Because retinal atrophy and photoreceptor damage are inherent sequelae of laser photocoagulation, IVB monotherapy might be a good option to achieve ROP regression with a good anatomical outcome. However, several findings of delayed reactivation were reported in IVB monotherapy, sometimes as late as 3 years posttreatment [9, 12-14]. Moreover, when recurrences occur, their locations and patterns may be altered compared with the original pathology [9, 13, 15]. Several efforts have been made to combine laser photocoagulation and IVB to minimise retinal damage and maximise treatment efficacy, including studies combining IVB therapy with Zone I or posterior polesparing laser treatment [10, 16, 17]. We performed eccentric laser photocoagulation on the avascular area sparing the temporal Zone II area and injected bevacizumab simultaneously. While maximising the effect of combined IVB and laser therapy, we were able to save a larger area of the retina compared with the previously published reports, in which only Zone I or the posterior pole was saved. The long-term outcomes of our treatment were not different from those of conventional laser therapy alone, while better visual function, such as wider visual field acquisition, can be expected.

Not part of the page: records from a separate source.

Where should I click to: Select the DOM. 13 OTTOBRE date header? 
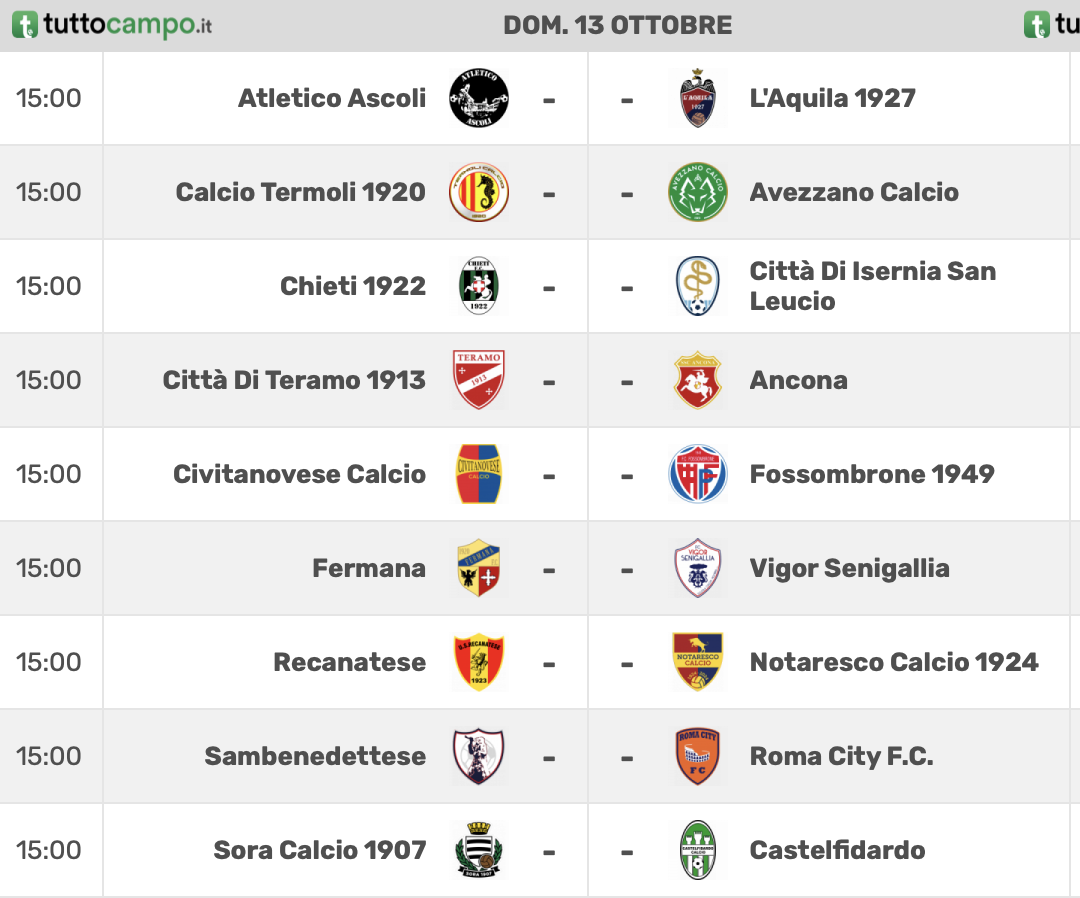tap(617, 25)
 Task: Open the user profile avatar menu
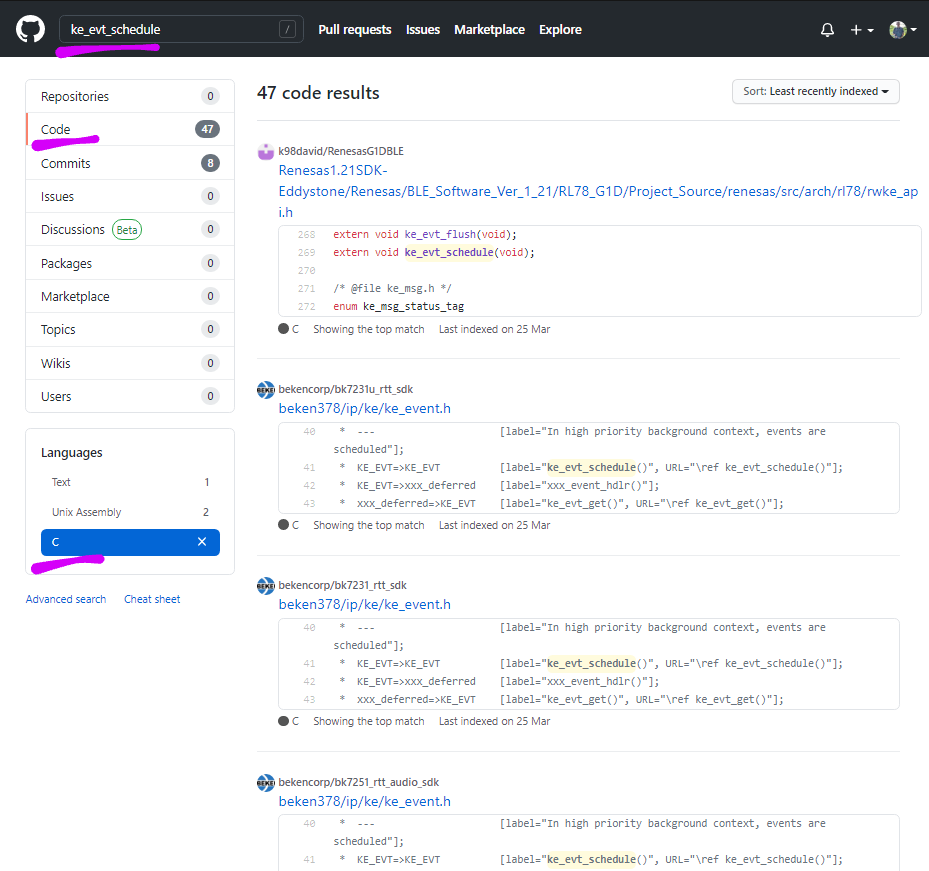tap(902, 30)
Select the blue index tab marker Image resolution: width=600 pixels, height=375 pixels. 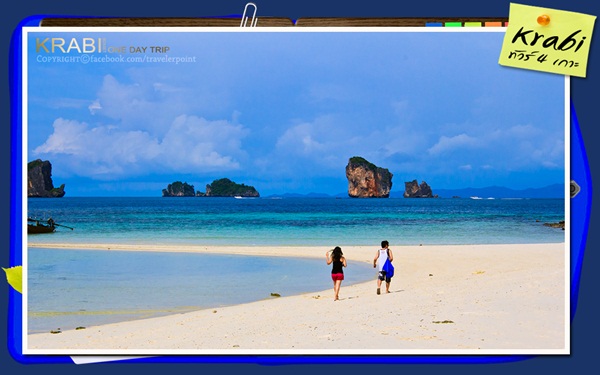point(434,24)
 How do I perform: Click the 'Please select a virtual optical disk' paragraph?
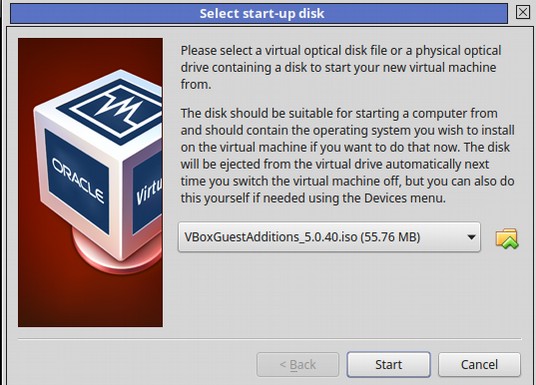(340, 67)
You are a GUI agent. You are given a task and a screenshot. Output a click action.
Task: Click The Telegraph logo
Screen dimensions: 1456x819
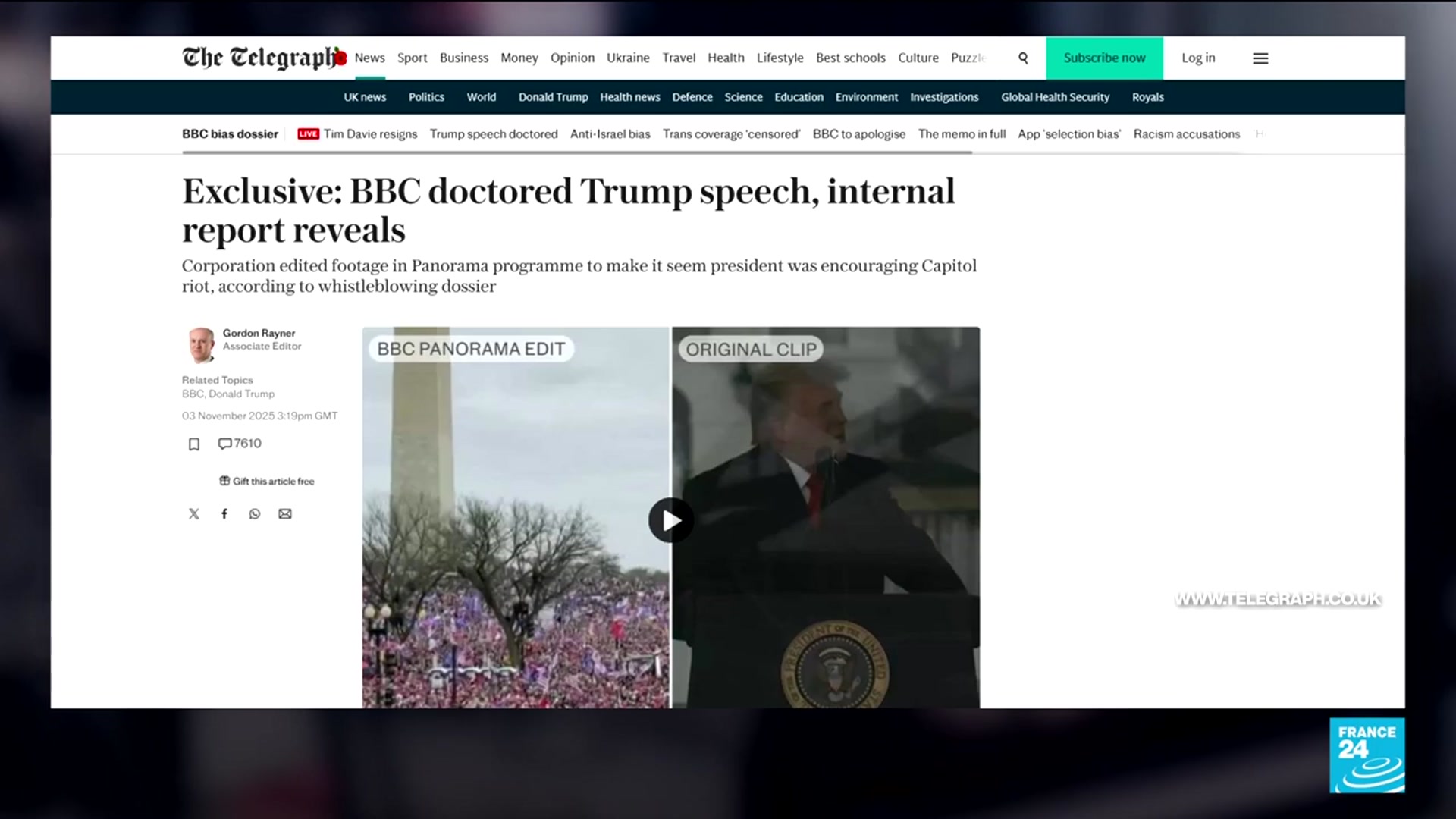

As in previous reports [5, 7, 8], combining IVB and laser therapy in one treatment produced better structural outcomes than did laser treatment alone. In the present study, plus sign regression was faster and retreatment was required less frequently in the combined therapy group compared with the laser-only group (Table 2). Based on the pathogenesis of ROP, a surge of VEGF excreted from the wide avascular retina plays a key role in neovascularisation [18, 19]. The rapid VEGF-lowering effect of injected bevacizumab is beneficial for stabilisation of the retinal vasculature. The diminished laser ablation of the retina in combination therapy resulted in fewer retinal/pre-retinal haemorrhages (Table 2). Given that the ocular environment is proangiogenic and proinflammatory, fibrin-rich preretinal haemorrhage can be a possible risk for fibrovascular membrane formation . The rapid stabilisation of ROP achieved with IVB may underlie the decrease in structural complications in long-term follow-up. In the present study, macular dragging was more frequently observed in the LIO-alone group with a marginal significance (p = 0.065).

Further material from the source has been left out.